Exercise objective:
Every record below should be retyped exactly, and no picture should appear in the copy.
########
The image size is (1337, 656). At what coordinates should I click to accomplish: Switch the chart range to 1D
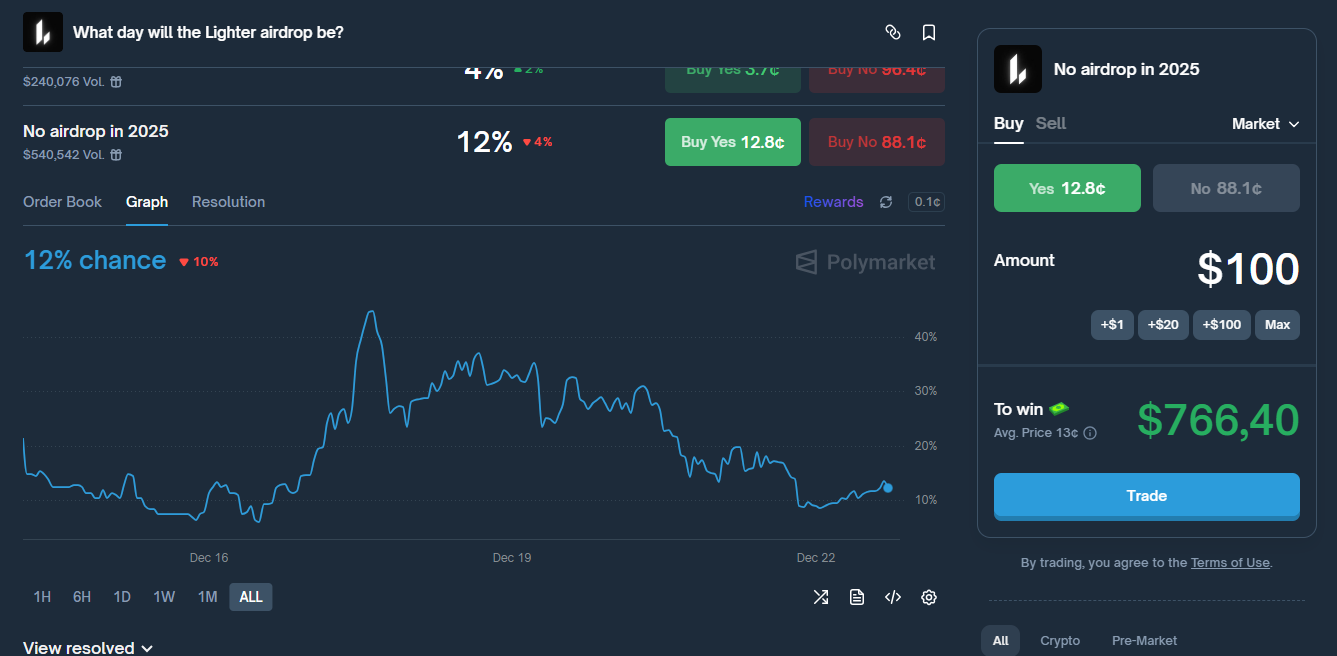[122, 596]
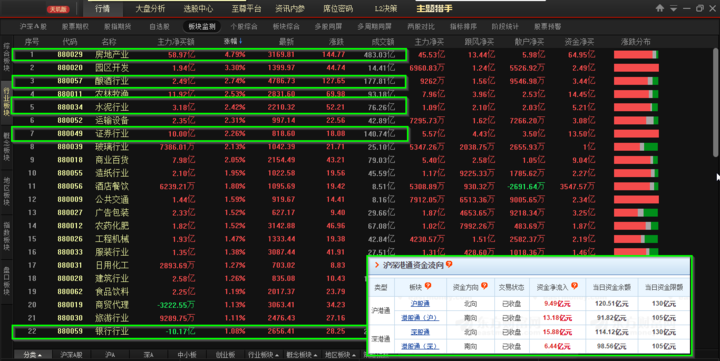Expand the 概念板块 dropdown at bottom bar

(x=302, y=355)
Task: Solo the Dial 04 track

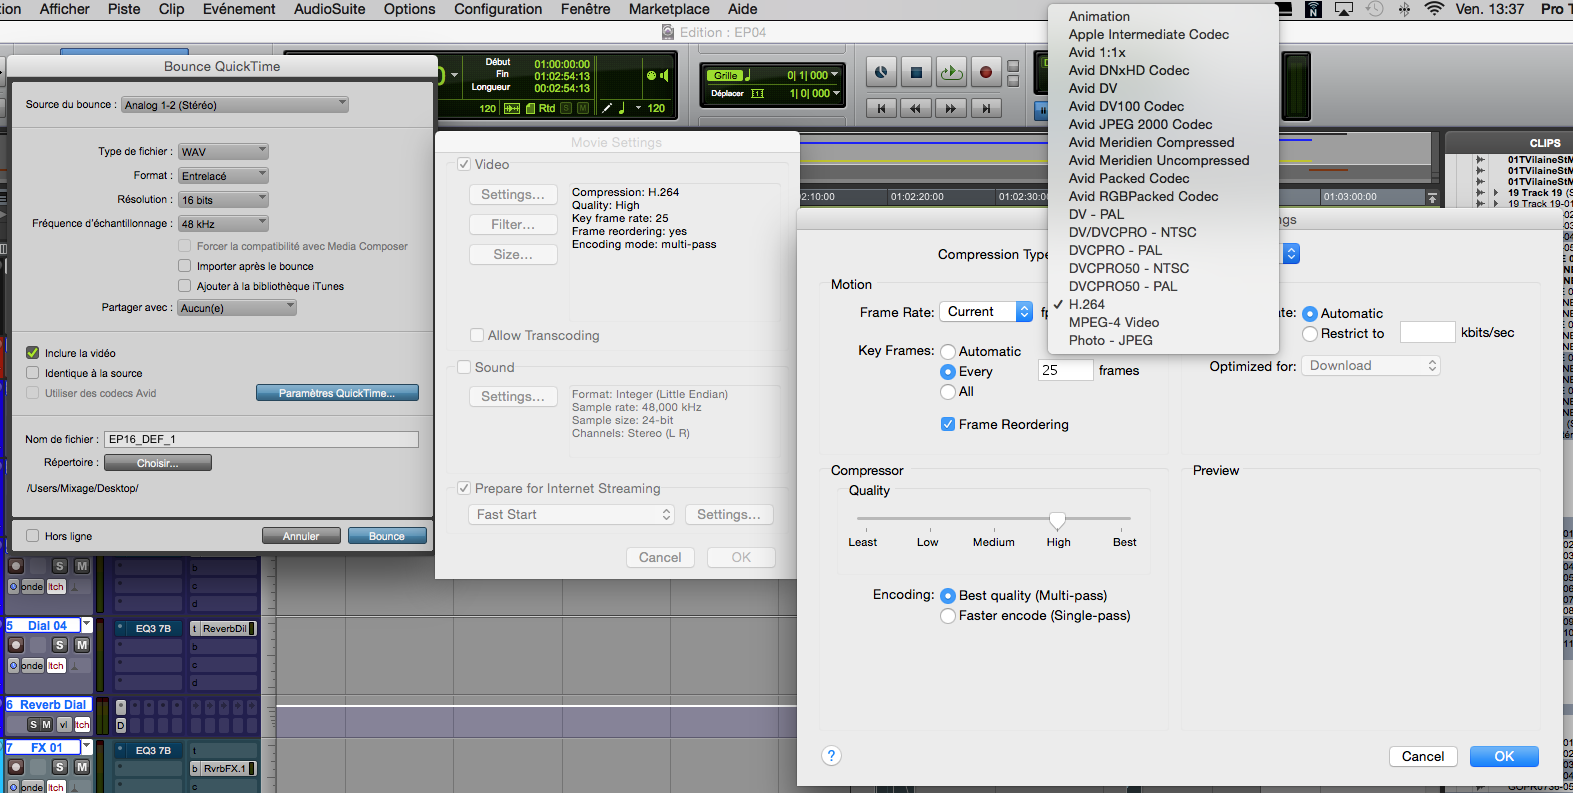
########
Task solution:
The image size is (1337, 656). At what coordinates should I click to accomplish: Switch the chart range to 1D
[122, 596]
Expand the 概念板块 dropdown at bottom bar

(x=302, y=355)
Task: Solo the Dial 04 track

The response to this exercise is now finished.